See The Wall Street Journal for background on the Harvard admissions trial which starts this week. Best commentary is from Razib Khan at Gene Expression. Should we provide daily coverage, connecting news from the courtroom to EphBlog’s coverage of admissions issues at Williams over the last 15 years? In the meantime, let’s spend this week reviewing some of aspects of the debate. Day 4.

Yesterday, I wrote (slight edit):

If admitted students in a category, like legacies, have similar academic qualifications than other students in the class then, almost by definition, they did not received a large advantage in admissions.

This seems obvious to me. Now, a nihilist might disagree, might claim that the “holistic” admissions that Harvard and Williams practice make it impossible to compare categories. The galaxy brain of Admissions Director Sulgi Kim ’06 is a multi-splendored emerald of infinite complexity. Mere mortals can no more discern its inner workings than dogs can interpret the movements of the heavenly spheres. I think this position is nuts — and both sides of the Harvard case disagree with it, hence all the regression modelling and expert testimony — but it is logically consistent.

abl, one of EphBlog’s best writers, disagrees with me about legacies:

That’s not true. If literally every legacy applicant was an AR1 and AR2, and legacies were guaranteed admission, you would simultaneously see (1) that legacies have, on average, higher academic credentials than the average student (because the average student at Williams is not an AR1 / AR2); (2) that legacies received a large boost in admissions (because a 100% acceptance rate would represent a very significant advantage for AR1 and AR2 applicants).
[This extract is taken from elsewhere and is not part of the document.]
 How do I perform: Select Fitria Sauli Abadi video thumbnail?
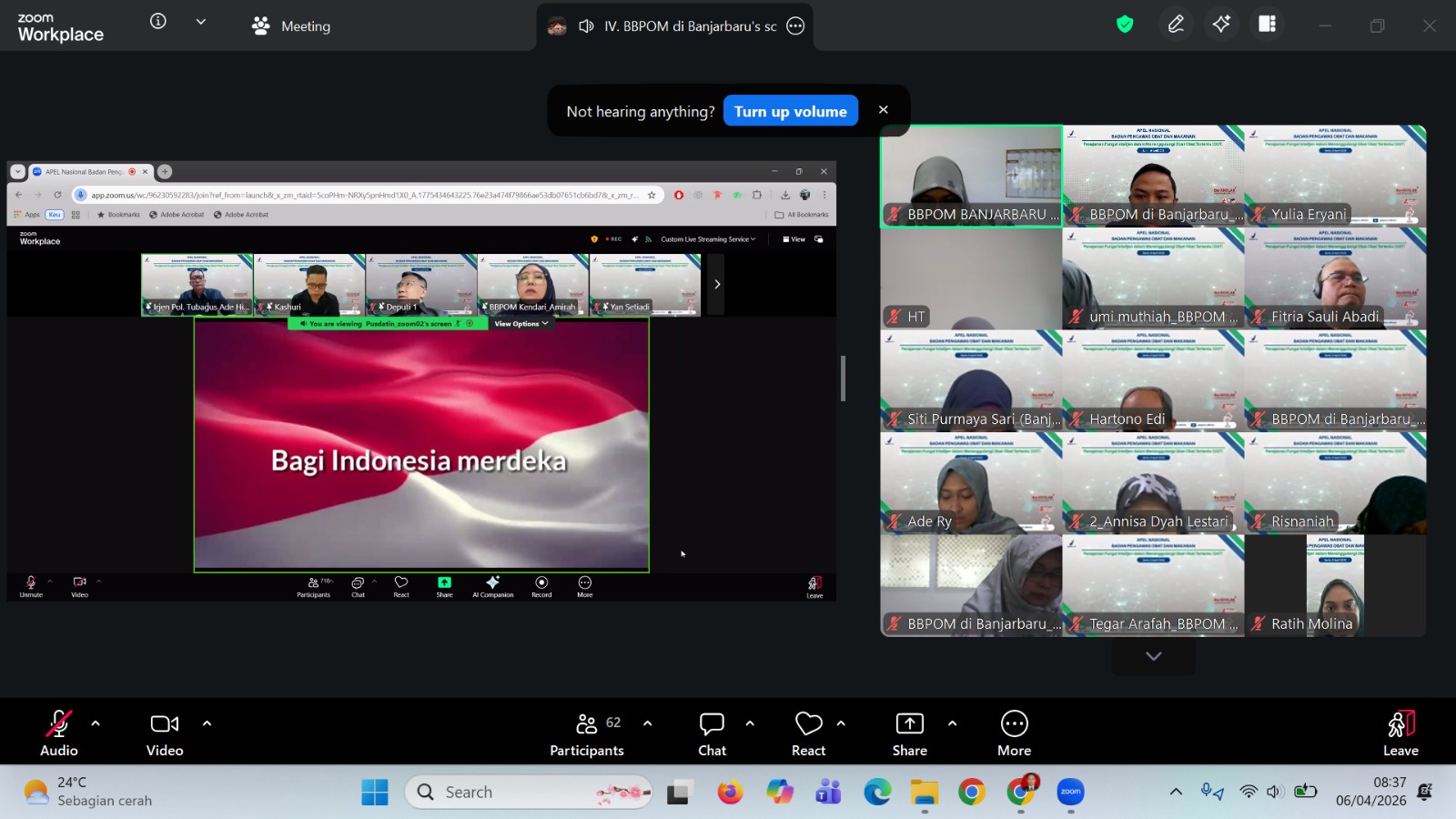(x=1335, y=278)
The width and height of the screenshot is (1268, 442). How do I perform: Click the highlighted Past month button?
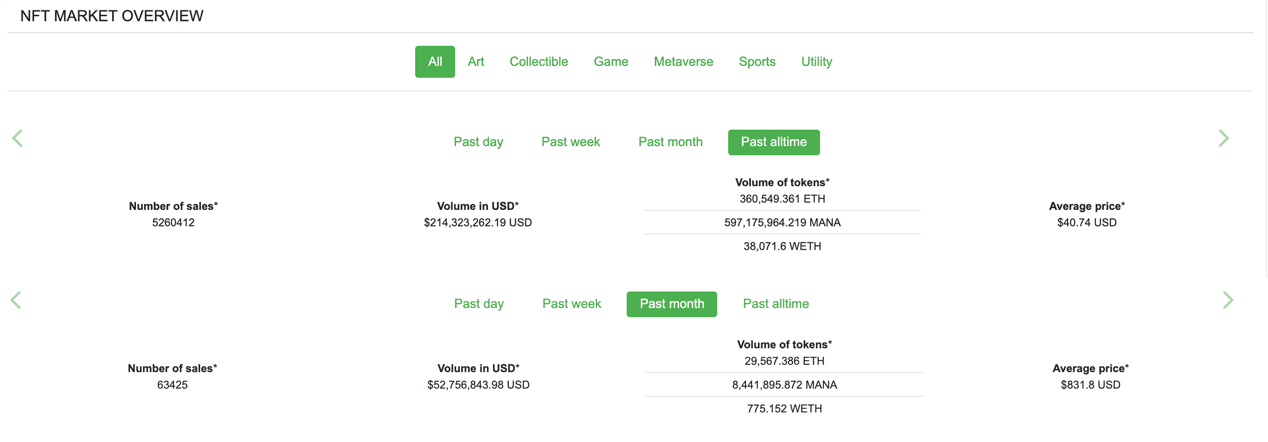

[A]ny proportionate (or disproportionately high) number of legacy high performers in the class does not imply that legacy applicants are given no meaningful advantage in the process.

abl continues:

My point is that, without inside knowledge of the process, or without very good knowledge of the applicant pool and relative admit rates, it’s difficult to look at the class of admitted students and draw these sorts of inferences about the advantage of applying as a legacy student.

This is dangerously close to the Sulgi Kim Inestimable Galaxy Brain view of admissions. I have (almost) no “inside knowledge” of the process and not “very good knowledge” of the applicant pool. Almost all my information comes from public statements by college officials. Are you claiming that I can’t know — without inside knowledge — that Williams provides significant advantages to recruited athletes and African-Americans? And, if you agree that I can make those judgments, just what is stopping me from making a judgment, using the same tools and analysis, about the lack of advantages given to legacy applicants?

abl is certainly correct (and he uses a similar example later in his excellent comment) that weird stuff might be happening behind the scenes. There are 55 legacies in the class of 2021. Perhaps 35 are AR1 geniuses, applicants who were also accepted at HYPS but turned them down to come to Williams. The other 20 are AR4 chuckleheads, who never would have gotten in if it were not for their legacy status. This scenario would create a group (55 legacies) with similar academic credentials to the class as a whole, but it would still be the case that 20 of them received a “meaningful” admissions advantage (and 35 did not).

I agree that this is possible, but it also strikes me as highly unlikely. The world is a continuous place.